The chart we showed last week on NFLX showed and we wrote the technical charting reasons this stock was chosen.

Figure 2: 150-Day Fibonacci Chart NFLX shown last week 2023-3-15.
Figure 2: 150-Day Fibonacci Chart NFLX shown last week 2023-3-15

A general rule of thumb on trade management is to anticipate a 100% ROI and either sell to close the entire position or sell to close half the position (if one has an even number of contracts) at 100% ROI and let the rest ride.

Or, when it comes to managing a loss considering closing the entire position at a 50% stop.

If you see a technical reason to stop out that happens before the 50% stop hits that could also be a consideration to close the trade.

 Here is the current chart (at the time of this writing) for NFLX.

Figure 3: 150-Day Fibonacci Chart NFLX 2022-3-22
Figure 3: 150-Day Fibonacci Chart NFLX 2022-3-22

The numbered, red circles show 1 and 2 the 50% and 61.8% fib retracement levels that could be used as a technical stop point.  Meaning if the stock closes below either of those two price levels one can consider stopping out.

Numbered, red circle 3 is a technical pivot point that one can use as a technical stop if the stock closes below that.

One other means of stop loss / trade management is to use a percentage of the open price for the option as your stop.

Example: if one bought to open an option at 4 then stop out at a valuation of 2.

Here is the current status of the tools pricing for that Call Debit Spread.

Figure 4: April 14, 2023, NFLX April 14 $370/$375 Call Debit Spread
Figure 4: April 14, 2023, NFLX April 14 $370/$375 Call Debit Spread

The price it was when we highlighted this last week was a cost of $2.50 or $350 per contract.

Right now, the closing price shows $2.12 or $212 per contract.

None of the technical stop points have been breached and the option is not at a 50% depreciation.  

Right now, this is a situation where we would be holding the option trade and anticipating it working out for profit, but if not we have ascertained stop loss management levels.  This again, education on a case study not an actual trade.

Tom Gentile
C1P: Chief 1-Percenter


Stock and options trading has large potential rewards, but also large potential risk.

You must be aware of the risks and be willing to accept them in order to invest in the stock and options market.
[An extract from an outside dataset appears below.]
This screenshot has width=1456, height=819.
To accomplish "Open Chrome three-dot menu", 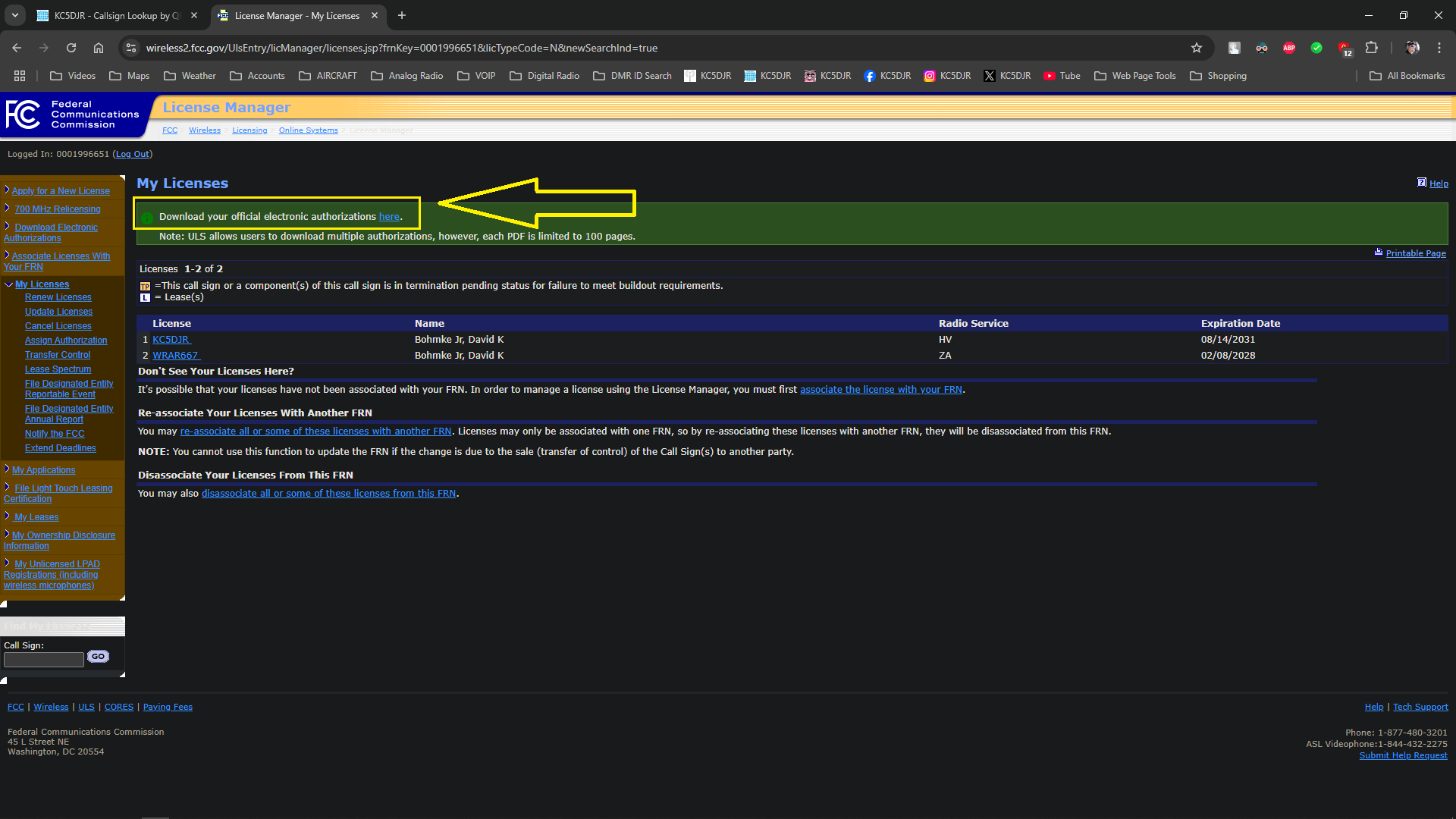I will click(1439, 48).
Do not trade with money you cannot afford to lose.

This is neither an offer to buy/sell/ or recommend a particular stock or option.
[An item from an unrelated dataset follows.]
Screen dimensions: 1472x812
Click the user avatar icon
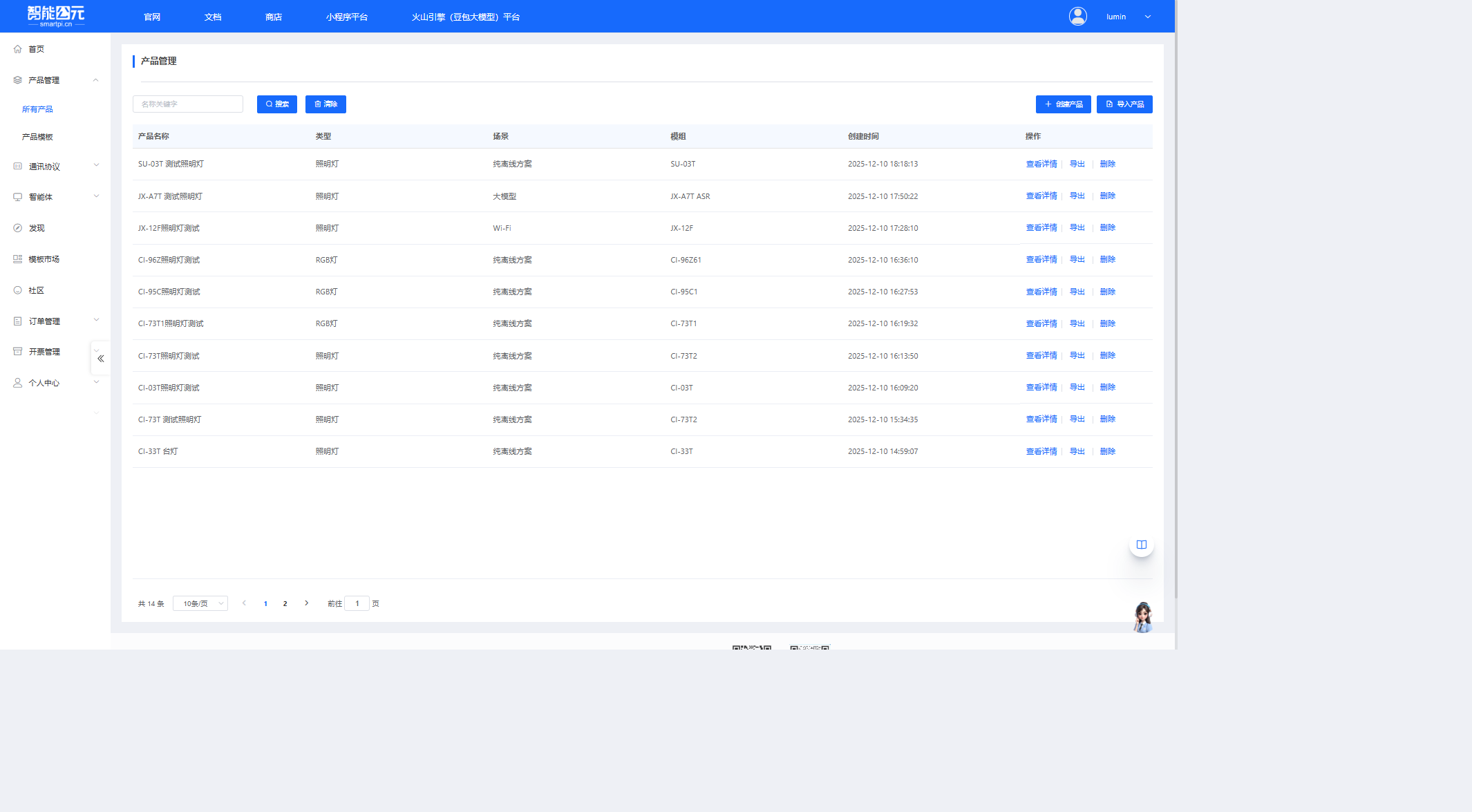click(x=1077, y=17)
Hypothetical or simulated performance results have certain inherent limitations. Unlike an actual performance record, simulated results do not represent actual trading. Also, since the trades have not been actually executed, the results may have under or overcompensated for the impact, if any, of certain market factors, such as lack of liquidity. Simulated trading programs in general are also subject to the fact that they are designed with hindsight.

No representation is being made that any account will or is likely to achieve profits or losses similar to those shown.